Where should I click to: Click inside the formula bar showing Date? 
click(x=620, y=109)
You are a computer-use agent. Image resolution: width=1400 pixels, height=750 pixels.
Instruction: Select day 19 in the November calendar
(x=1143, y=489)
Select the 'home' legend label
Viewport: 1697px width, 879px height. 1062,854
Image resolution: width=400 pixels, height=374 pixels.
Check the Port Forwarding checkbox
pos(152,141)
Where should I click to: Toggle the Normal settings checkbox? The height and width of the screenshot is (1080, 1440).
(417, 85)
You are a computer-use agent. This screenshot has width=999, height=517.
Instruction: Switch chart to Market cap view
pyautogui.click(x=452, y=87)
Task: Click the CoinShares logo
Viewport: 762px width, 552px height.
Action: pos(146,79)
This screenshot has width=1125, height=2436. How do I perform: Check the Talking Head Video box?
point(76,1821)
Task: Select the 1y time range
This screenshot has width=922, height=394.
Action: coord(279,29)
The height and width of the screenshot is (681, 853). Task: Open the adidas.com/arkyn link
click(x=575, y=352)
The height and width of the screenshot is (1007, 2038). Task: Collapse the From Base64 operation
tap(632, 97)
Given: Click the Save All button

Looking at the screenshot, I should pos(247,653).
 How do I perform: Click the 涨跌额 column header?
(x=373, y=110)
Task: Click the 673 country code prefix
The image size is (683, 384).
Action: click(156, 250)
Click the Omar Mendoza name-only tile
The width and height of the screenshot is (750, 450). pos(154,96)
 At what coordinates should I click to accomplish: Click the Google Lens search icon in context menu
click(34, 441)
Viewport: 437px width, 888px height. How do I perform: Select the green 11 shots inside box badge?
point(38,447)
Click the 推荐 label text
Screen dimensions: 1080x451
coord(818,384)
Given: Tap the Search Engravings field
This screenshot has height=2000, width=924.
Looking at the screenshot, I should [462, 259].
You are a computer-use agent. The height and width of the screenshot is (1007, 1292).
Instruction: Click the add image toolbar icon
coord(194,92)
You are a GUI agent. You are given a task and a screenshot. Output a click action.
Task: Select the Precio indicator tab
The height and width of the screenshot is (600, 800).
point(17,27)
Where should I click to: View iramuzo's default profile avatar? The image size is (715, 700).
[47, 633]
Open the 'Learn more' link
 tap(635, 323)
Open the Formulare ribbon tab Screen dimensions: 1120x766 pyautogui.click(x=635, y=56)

────────────────────

### What to produce:
Among the entries, find every line holding "agent" and return it.

### Answer to this problem:
You are a computer-use agent. Image resolution: width=1400 pixels, height=750 pixels.
You are a computer-use agent. This screenshot has width=999, height=517.
You are a computer-use agent. The height and width of the screenshot is (1007, 1292).
You are a GUI agent. You are given a task and a screenshot. Output a click action.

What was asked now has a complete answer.